### Work task:
Could you copy every record exactly, leaving the pictures behind?

Recorded data
* * * * *

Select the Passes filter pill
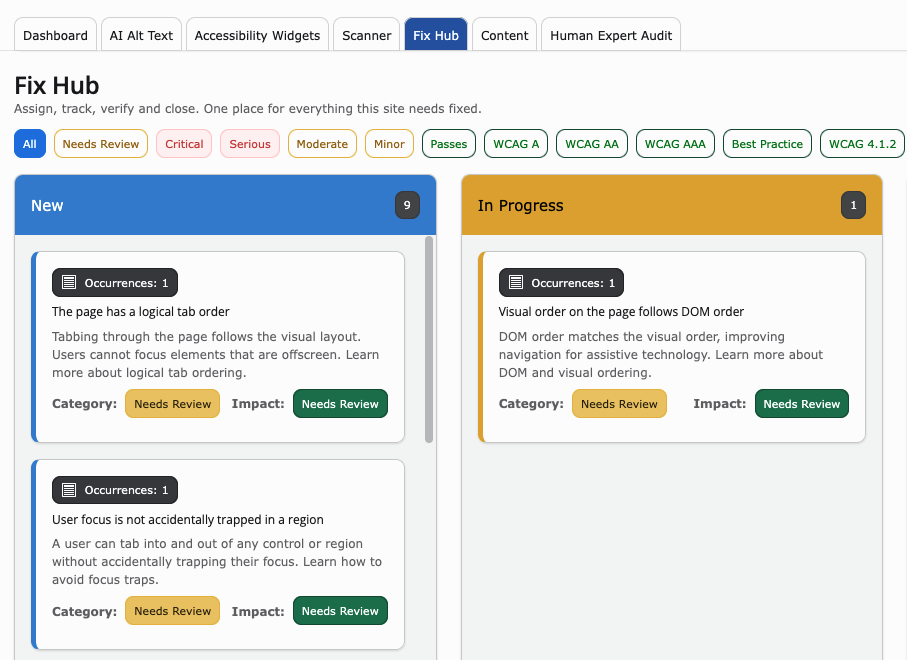907x660 pixels. [449, 144]
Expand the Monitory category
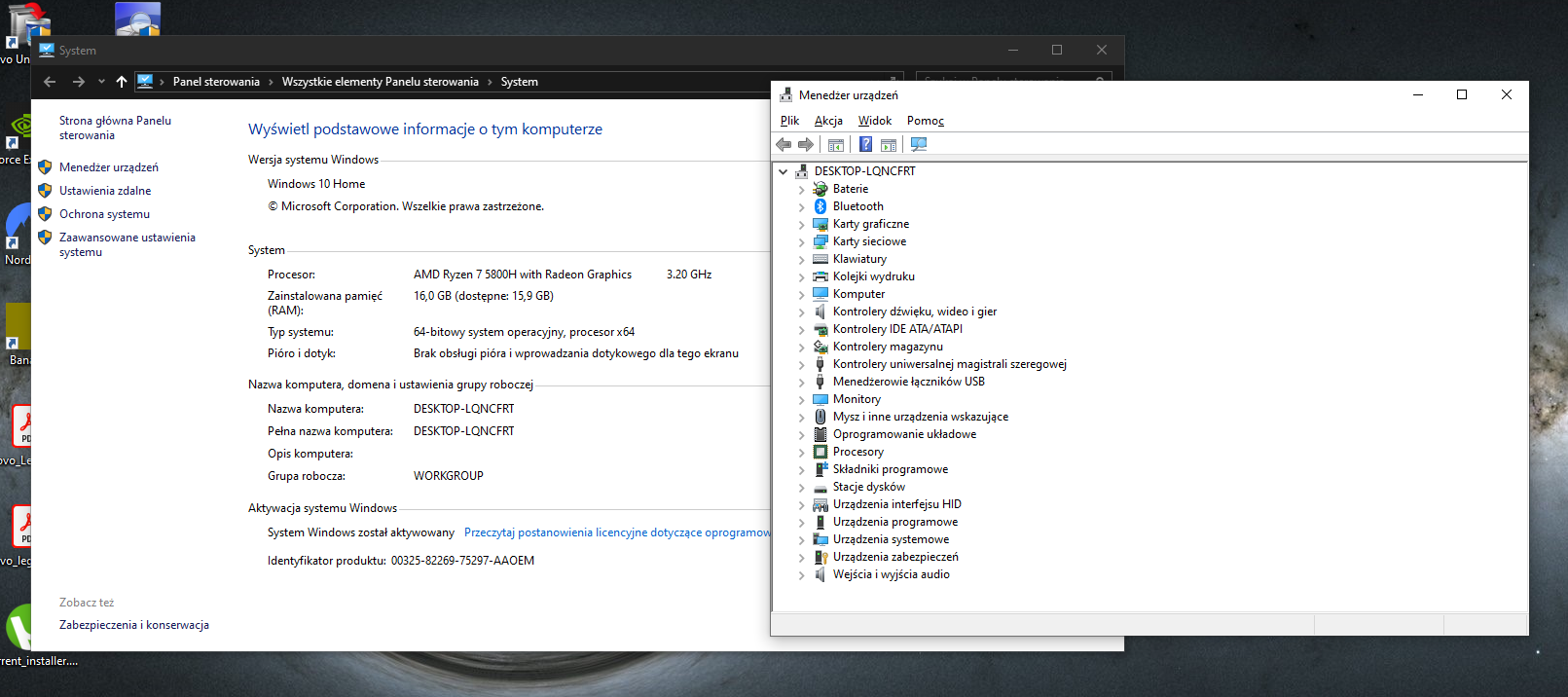Image resolution: width=1568 pixels, height=697 pixels. point(802,400)
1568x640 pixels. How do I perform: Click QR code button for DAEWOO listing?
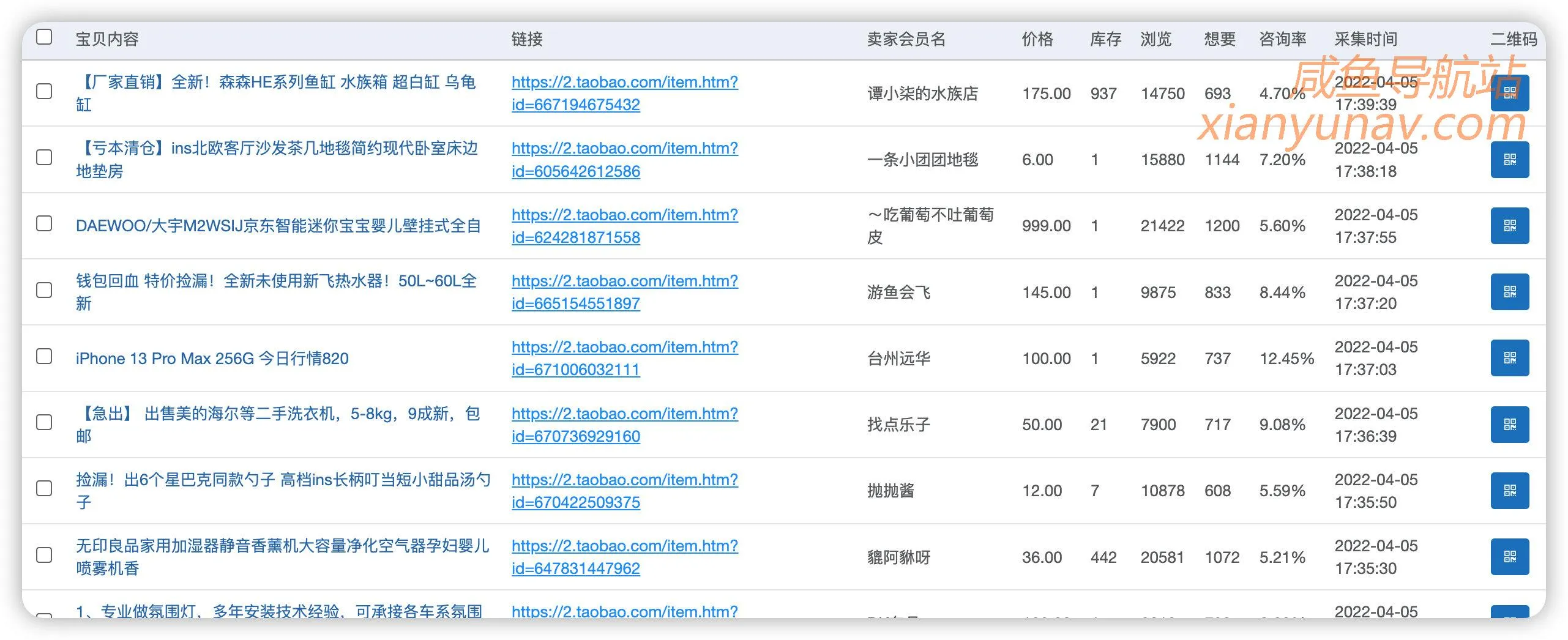(1509, 226)
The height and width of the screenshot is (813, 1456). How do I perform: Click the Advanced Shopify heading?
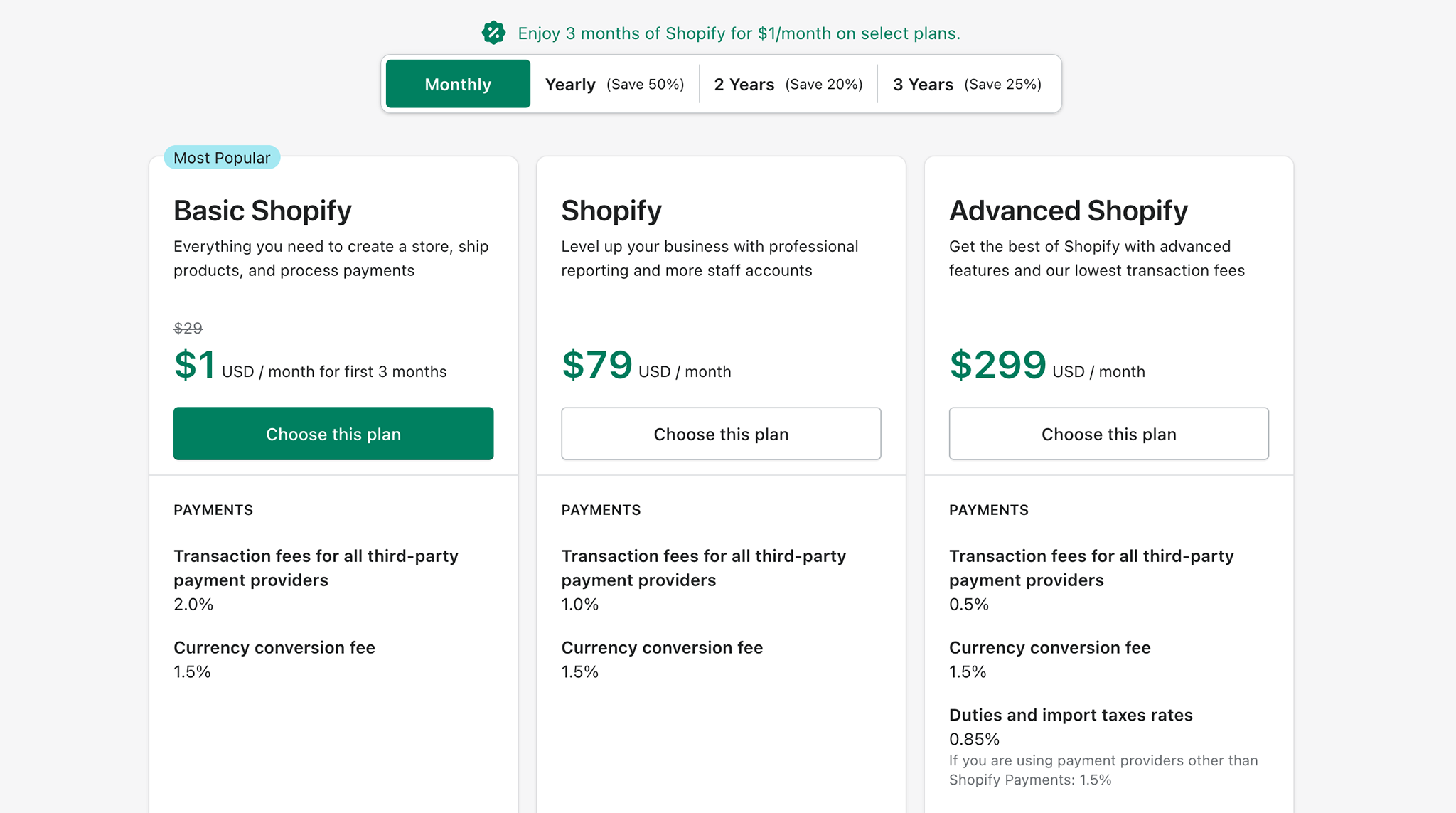tap(1068, 210)
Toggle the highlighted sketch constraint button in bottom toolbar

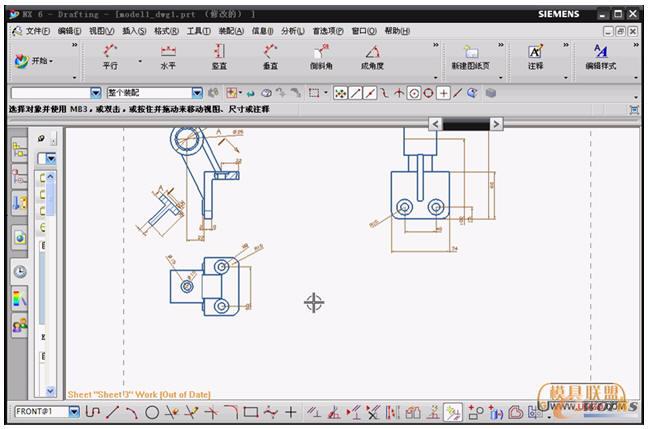(453, 412)
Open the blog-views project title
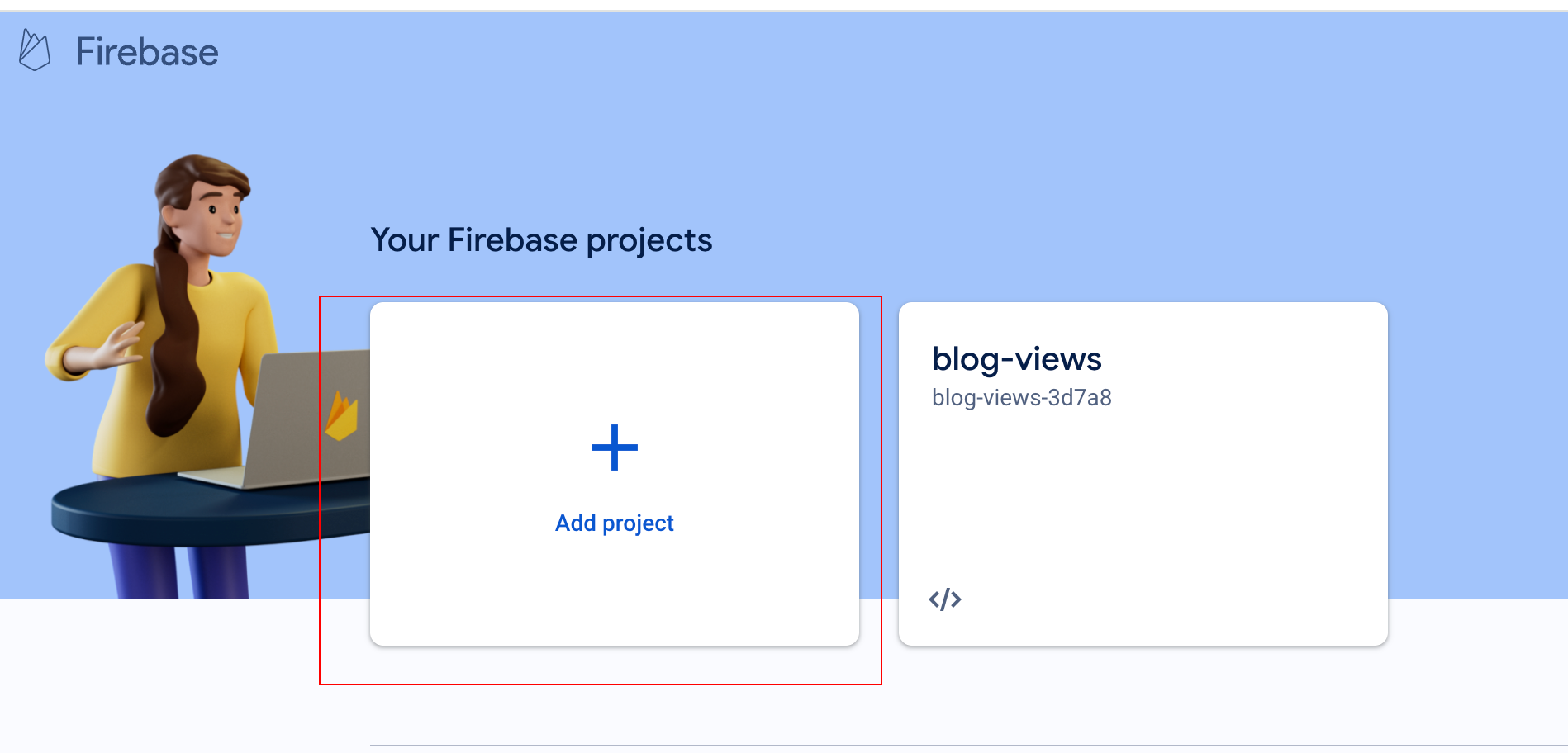The width and height of the screenshot is (1568, 753). coord(1016,359)
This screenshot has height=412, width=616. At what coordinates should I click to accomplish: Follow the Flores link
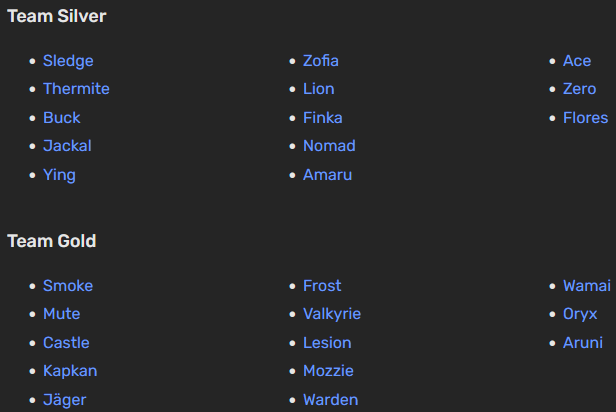[585, 118]
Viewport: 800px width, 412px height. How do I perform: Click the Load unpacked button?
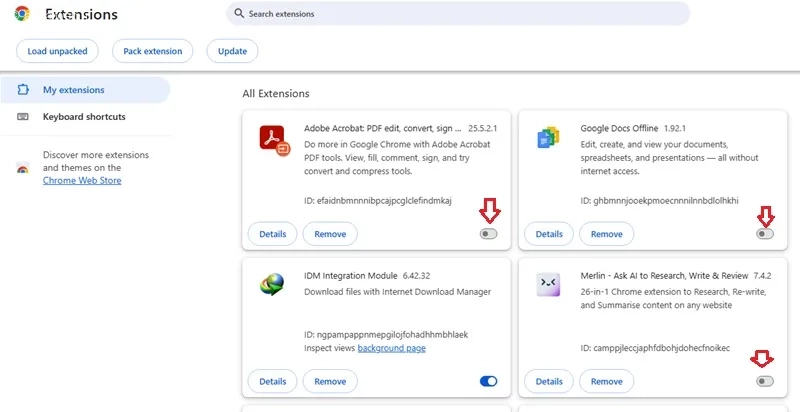(57, 51)
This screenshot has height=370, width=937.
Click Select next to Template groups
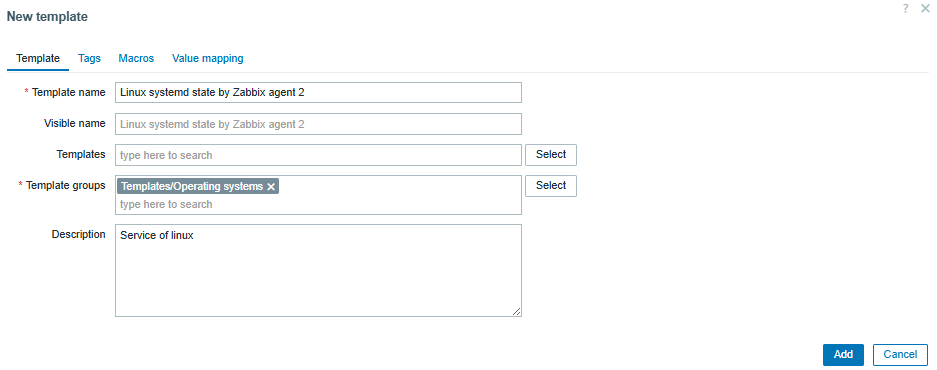tap(551, 186)
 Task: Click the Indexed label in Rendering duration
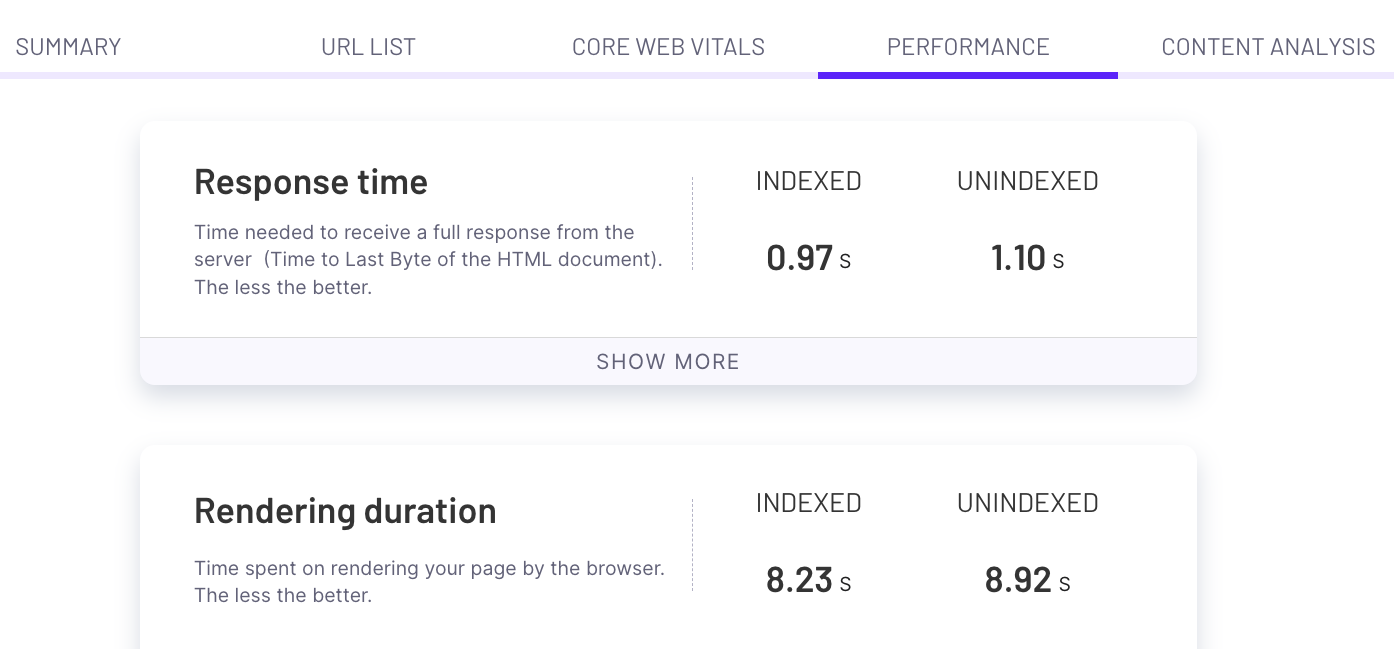(808, 503)
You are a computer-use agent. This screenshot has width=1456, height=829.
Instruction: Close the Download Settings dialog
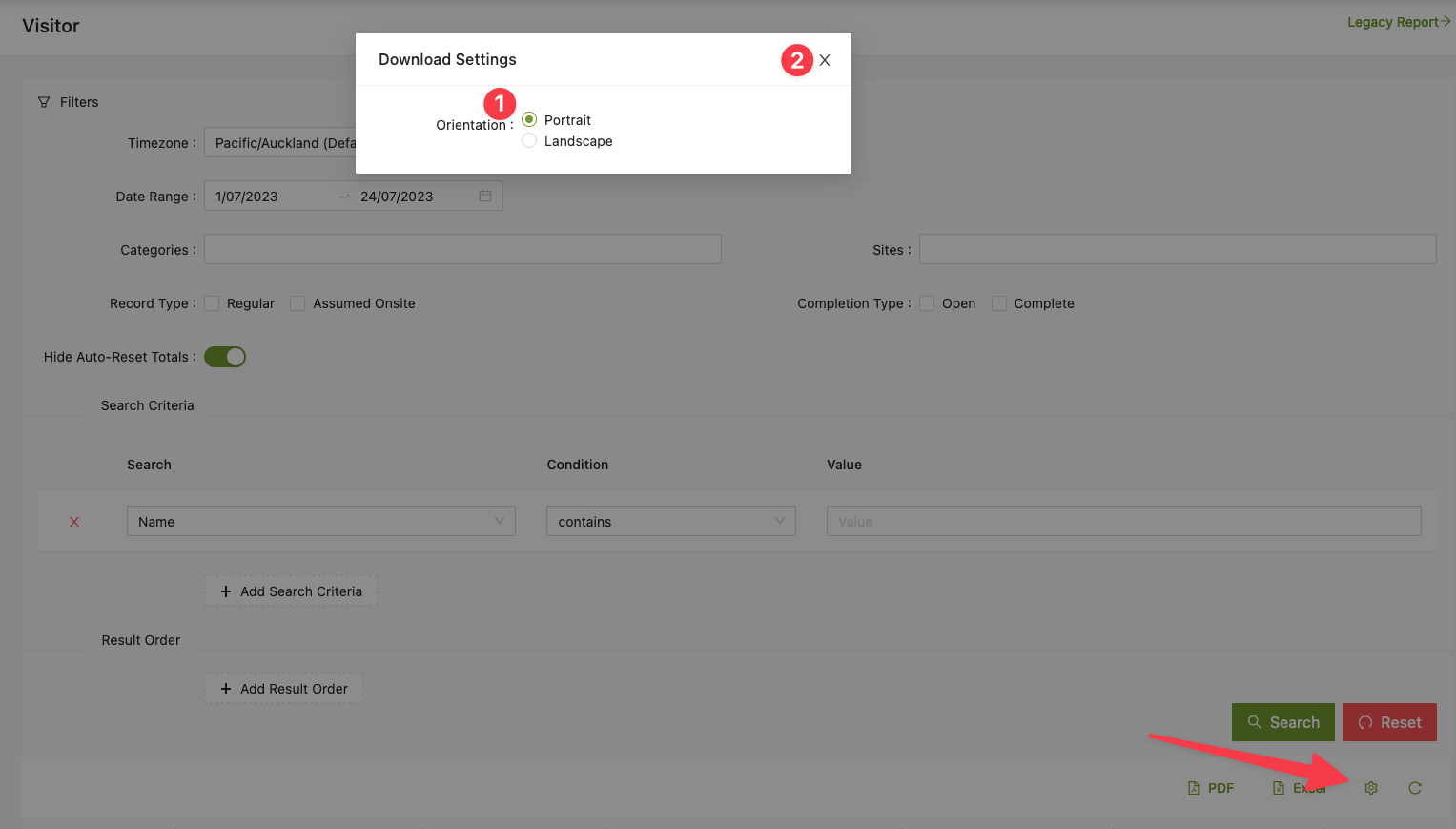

* * * * *

### Reply to the task:
Select the Passes filter pill
907x660 pixels. [449, 144]
Expand the Monitory category
Image resolution: width=1568 pixels, height=697 pixels. point(802,400)
1568x640 pixels. How do I perform: Click QR code button for DAEWOO listing?
(1509, 226)
The height and width of the screenshot is (813, 1456). How do I perform: Click the Advanced Shopify heading?
tap(1068, 210)
Toggle the highlighted sketch constraint button in bottom toolbar

(453, 412)
Open the blog-views project title
The width and height of the screenshot is (1568, 753). coord(1016,359)
This screenshot has height=412, width=616. At what coordinates should I click to accomplish: Follow the Flores link
[585, 118]
Viewport: 800px width, 412px height. How do I perform: Click the Load unpacked button?
(57, 51)
This screenshot has height=370, width=937.
Click Select next to Template groups
tap(551, 186)
 Task: Click the Indexed label in Rendering duration
(808, 503)
You are a computer-use agent. This screenshot has width=1456, height=829.
Instruction: Close the Download Settings dialog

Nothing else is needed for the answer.